Tokyo Branch［Shibuya-ku (Shibuya City) , Tokyo］
In the beginning of the 21st century, Shibuya was nicknamed "Bit Valley" for the many information technology businesses located there.
This metropolitan subcenter is now attracting attention as a center for fashion and subculture.
It is also where Murata completed its Tokyo Branch building in 1999.
Housed in a Building that Evokes the Traditional Atmosphere of Japan's Ancient Capital Kyoto, the Branch Integrated Previous Murata Sites in the Tokyo Area to Increase the Company's Presence in East Japan
Completed in 1999, the Murata Tokyo Branch was the first office building constructed by the Company. Its features pay homage to the ancient capital of Kyoto, where Murata's Head Office is located. The building's features include lattice-style exterior walls of ceramic and a first-floor entrance that emphasizes wood to provide a feeling of warmth. The double-glazed glass windows reduce incoming sunlight and noise; and rainwater is collected and used for the greenery planted around the building and to ensure a supply of water for use in emergencies.

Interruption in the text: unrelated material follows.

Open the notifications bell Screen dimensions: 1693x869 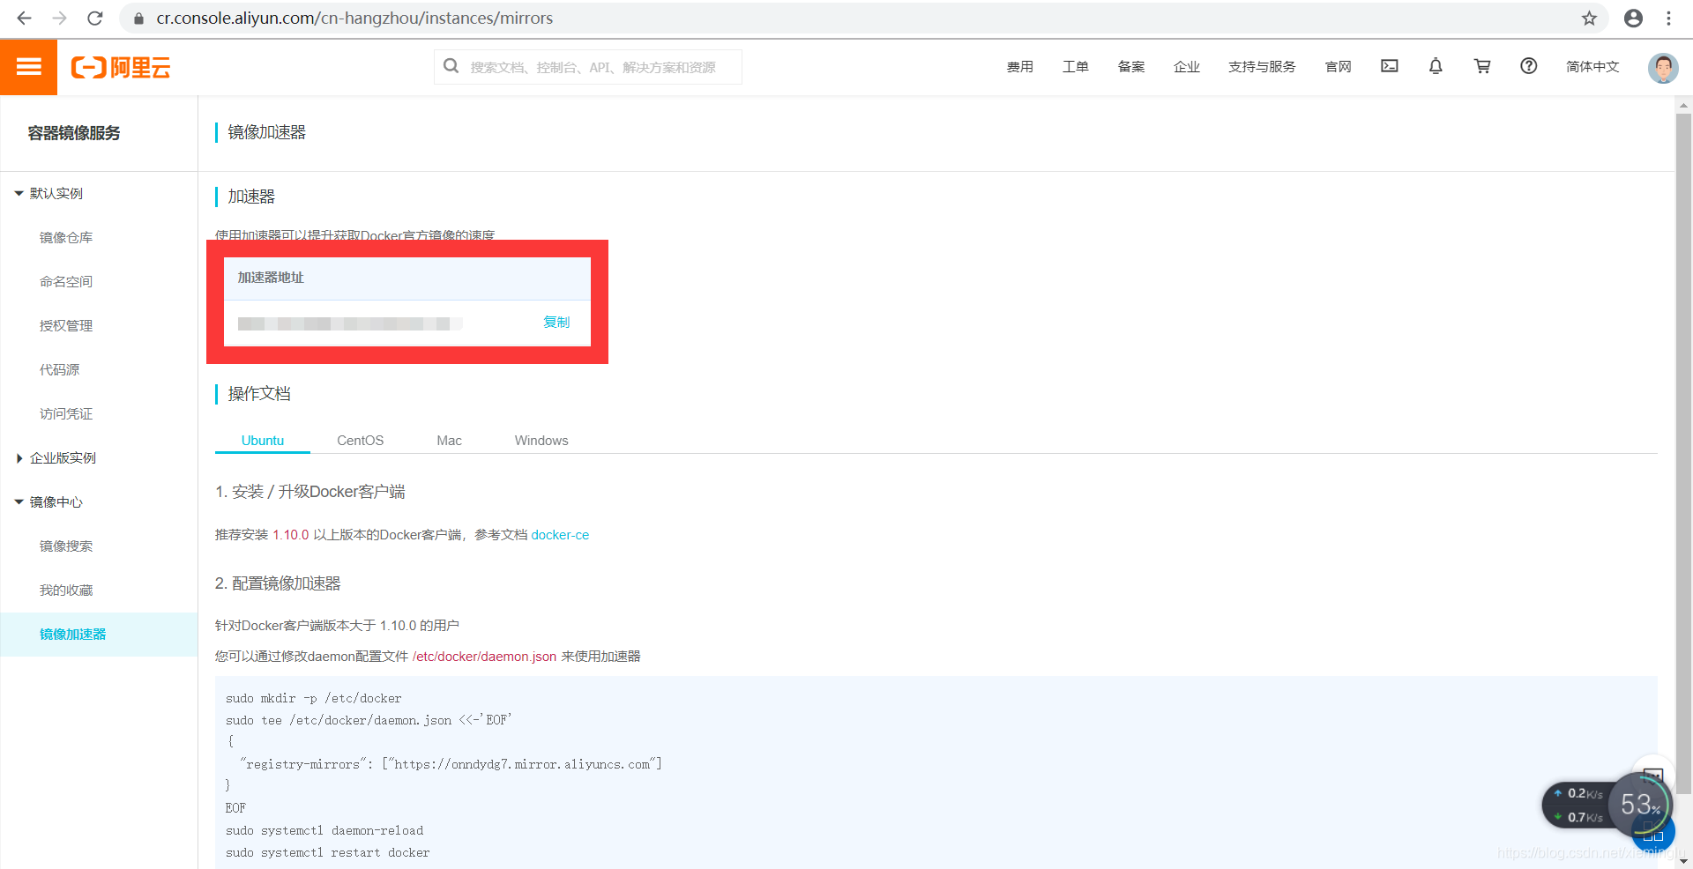coord(1436,66)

The Tokyo Branch integrated Murata sites in the Tokyo area under one roof to strengthen its sales and marketing capabilities in the area. Today, the building houses the Global Sales & Marketing Unit, which serves as the nerve center for domestic and overseas sales and marketing by collecting relevant information and providing information for prospective customers with the aim of supporting the development of new products. This major center not only oversees partnerships with customers and other external parties, but also works on joint research and development projects with universities and institutes in East Japan. In addition, it is responsible for securing human resources.

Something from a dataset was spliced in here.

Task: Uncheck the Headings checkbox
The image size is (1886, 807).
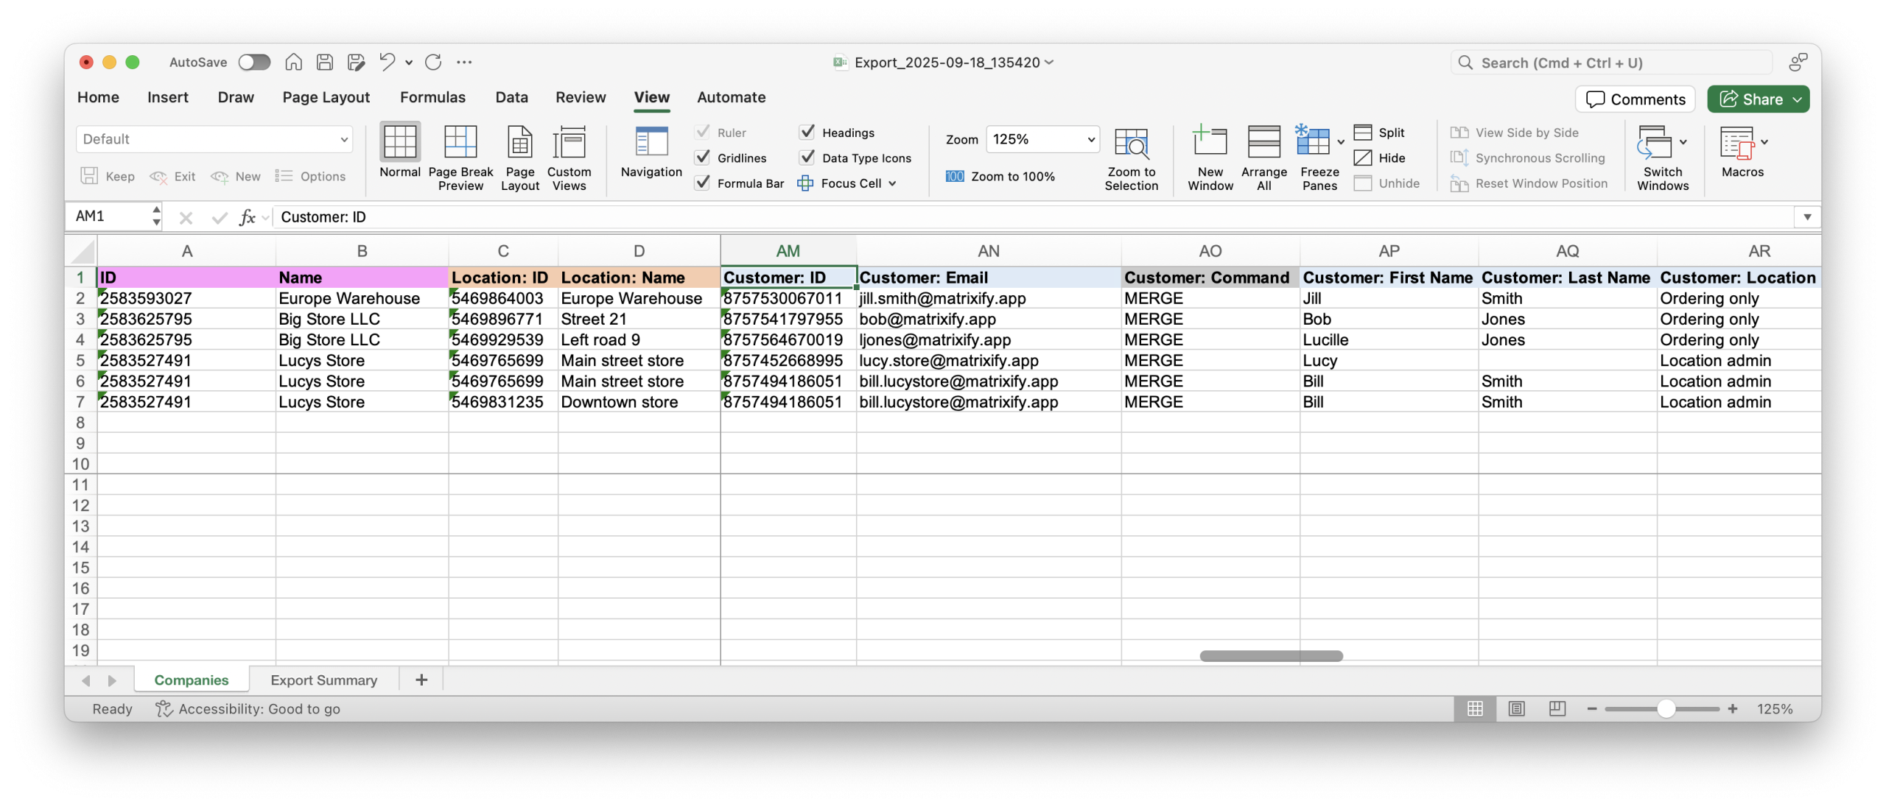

Located in Tokyo, the Branch has heightened Murata's profile throughout the country and has helped attract more job applicants from universities in East Japan.

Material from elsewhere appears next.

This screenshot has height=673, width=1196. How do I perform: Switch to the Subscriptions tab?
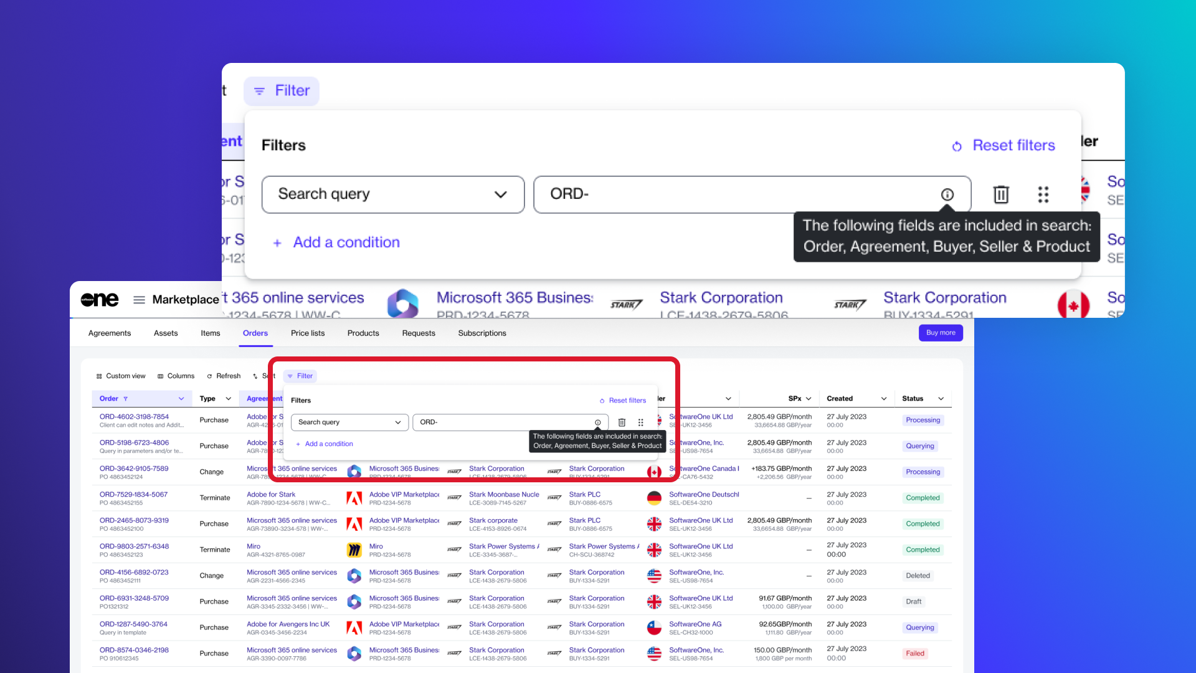pyautogui.click(x=482, y=333)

Electronic Craft Workshops Now Available Throughout the Country Teaching Youngsters the Value of Engineering and the Pleasures of Science
As part of its community/social contribution activities, the Tokyo Branch has been conducting an "
electronic craft workshop" program since October 2007. This educational program is designed to teach elementary school children in the 4th to 6th grades the value of engineering and the pleasures of scientific research while introducing them to electronic components–in the hope of fostering human resources with a scientific background for the future. Starting in August 2009, 2 regular workshops–in summer and winter–have been held every year, using teaching materials developed by the Tokyo Branch. A total of 6 events have been held so far, each attracting 24 groups of children, totaling more than 150.
Children can register themselves via science magazines for children or the official Murata website. Usually, the number of applicants reaches 1.5 to 2.5 times the workshop capacity, so participants are selected by lottery. In the workshop, the children use a Vibrating Alien & Tap-tap Remote Controller electronic craft kit specially developed by Murata engineers. They learn how to solder and use the tools needed to complete the project. At first, the children are somewhat afraid of the soldering iron and using screwdrivers and needle-nose pliers. By the end of the hour-and-a-half workshop, however, they have the confidence of seasoned professionals. Upon completion, the alien is put through a test run.
When tapped, the remote control sends out an infrared beam that signals the alien to move. The children have a great time and parents accompanying them also appreciate the program, calling the program unique because it teaches the children about electronic components and soldering—things that they couldn't teach them on their own. Others want to take kits with them to work on with their children at home. The Tokyo Branch recruits some 10 volunteers from within, including a teacher, engineering staff, called "doctors," who take care of technical problems, and instructors assigned to the workshop floor. In recent years, Murata has also been working on similar programs in collaboration with the Shibuya City Board of Education.
These workshops were held at the Science Center for Children Hachilabo, and filled to capacity just one hour after phone lines were opened up for registration. The electronic craft workshop program has been standardized and spread to Murata sites throughout the country as part of their community contribution activities.
Electronic Craft Workshops
Available primarily for children in the 4th to 6th grades, these workshops show them how to use screwdrivers, nippers, and soldering irons to assemble electronic craft kits. The Tokyo Branch first started the program in 2007.
Commercially available materials were used initially, but then replaced by a remote-control alien kit developed especially for the project by the Yokohama Technical Center in 2009. Including a shock sensor, capacitors, diodes, transistors, and small electric motors, this kit can be assembled in 1 to 2 hours. Tapping the side of the buttonless remote control activates an infrared sensor, which signals the alien to move.